Request:
Copy the records below word for word, from the first line of the records through the line that contains "I will pos(10,37).", including both of those lines.

|---|

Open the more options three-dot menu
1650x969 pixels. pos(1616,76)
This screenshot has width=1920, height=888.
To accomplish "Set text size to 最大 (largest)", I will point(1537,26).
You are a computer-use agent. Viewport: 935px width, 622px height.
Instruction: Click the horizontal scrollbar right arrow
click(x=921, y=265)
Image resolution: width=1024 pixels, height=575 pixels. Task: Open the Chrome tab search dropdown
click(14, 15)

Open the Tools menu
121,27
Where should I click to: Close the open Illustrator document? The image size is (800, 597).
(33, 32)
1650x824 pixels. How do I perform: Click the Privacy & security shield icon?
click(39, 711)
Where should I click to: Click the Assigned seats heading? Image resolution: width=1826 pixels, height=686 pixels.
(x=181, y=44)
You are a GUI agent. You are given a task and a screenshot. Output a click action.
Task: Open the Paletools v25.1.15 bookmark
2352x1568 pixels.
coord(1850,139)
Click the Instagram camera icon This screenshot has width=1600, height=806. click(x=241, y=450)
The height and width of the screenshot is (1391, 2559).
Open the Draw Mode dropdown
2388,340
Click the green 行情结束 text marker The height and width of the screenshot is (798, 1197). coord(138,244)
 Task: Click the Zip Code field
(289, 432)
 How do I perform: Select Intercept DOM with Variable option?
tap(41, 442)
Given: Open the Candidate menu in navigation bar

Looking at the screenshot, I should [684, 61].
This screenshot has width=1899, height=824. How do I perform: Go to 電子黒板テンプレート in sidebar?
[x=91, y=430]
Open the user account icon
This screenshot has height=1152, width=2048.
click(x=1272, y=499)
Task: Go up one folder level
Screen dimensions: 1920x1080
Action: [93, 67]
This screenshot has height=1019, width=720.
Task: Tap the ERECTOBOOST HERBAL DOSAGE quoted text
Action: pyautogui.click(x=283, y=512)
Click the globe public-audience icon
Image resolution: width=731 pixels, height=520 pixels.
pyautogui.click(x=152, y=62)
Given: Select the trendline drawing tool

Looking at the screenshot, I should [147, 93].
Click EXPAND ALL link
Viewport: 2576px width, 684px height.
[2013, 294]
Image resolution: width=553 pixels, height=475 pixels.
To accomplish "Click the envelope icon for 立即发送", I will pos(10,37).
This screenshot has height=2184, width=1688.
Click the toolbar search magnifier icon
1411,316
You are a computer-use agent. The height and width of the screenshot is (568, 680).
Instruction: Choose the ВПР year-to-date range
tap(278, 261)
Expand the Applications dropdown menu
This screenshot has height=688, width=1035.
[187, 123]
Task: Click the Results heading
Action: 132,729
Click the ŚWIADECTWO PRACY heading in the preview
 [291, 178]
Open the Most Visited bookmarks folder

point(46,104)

|---|

Solution for this task:
Open the more options three-dot menu
1650x969 pixels. pos(1616,76)
This screenshot has width=1920, height=888.
To accomplish "Set text size to 最大 (largest)", I will point(1537,26).
You are a computer-use agent. Viewport: 935px width, 622px height.
Instruction: Click the horizontal scrollbar right arrow
click(x=921, y=265)
Image resolution: width=1024 pixels, height=575 pixels. Task: Open the Chrome tab search dropdown
click(14, 15)

Open the Tools menu
121,27
Where should I click to: Close the open Illustrator document? The image size is (800, 597).
(33, 32)
1650x824 pixels. How do I perform: Click the Privacy & security shield icon?
click(39, 711)
Where should I click to: Click the Assigned seats heading? Image resolution: width=1826 pixels, height=686 pixels.
(x=181, y=44)
You are a GUI agent. You are given a task and a screenshot. Output a click action.
Task: Open the Paletools v25.1.15 bookmark
2352x1568 pixels.
coord(1850,139)
Click the Instagram camera icon This screenshot has width=1600, height=806. click(x=241, y=450)
The height and width of the screenshot is (1391, 2559).
Open the Draw Mode dropdown
2388,340
Click the green 行情结束 text marker The height and width of the screenshot is (798, 1197). coord(138,244)
 Task: Click the Zip Code field
(289, 432)
 How do I perform: Select Intercept DOM with Variable option?
tap(41, 442)
Given: Open the Candidate menu in navigation bar

Looking at the screenshot, I should [684, 61].
This screenshot has width=1899, height=824. How do I perform: Go to 電子黒板テンプレート in sidebar?
[x=91, y=430]
Open the user account icon
This screenshot has height=1152, width=2048.
click(x=1272, y=499)
Task: Go up one folder level
Screen dimensions: 1920x1080
Action: [93, 67]
This screenshot has height=1019, width=720.
Task: Tap the ERECTOBOOST HERBAL DOSAGE quoted text
Action: pyautogui.click(x=283, y=512)
Click the globe public-audience icon
Image resolution: width=731 pixels, height=520 pixels.
pyautogui.click(x=152, y=62)
Given: Select the trendline drawing tool

Looking at the screenshot, I should [147, 93].
Click EXPAND ALL link
Viewport: 2576px width, 684px height.
[2013, 294]
Image resolution: width=553 pixels, height=475 pixels.
To accomplish "Click the envelope icon for 立即发送", I will pos(10,37).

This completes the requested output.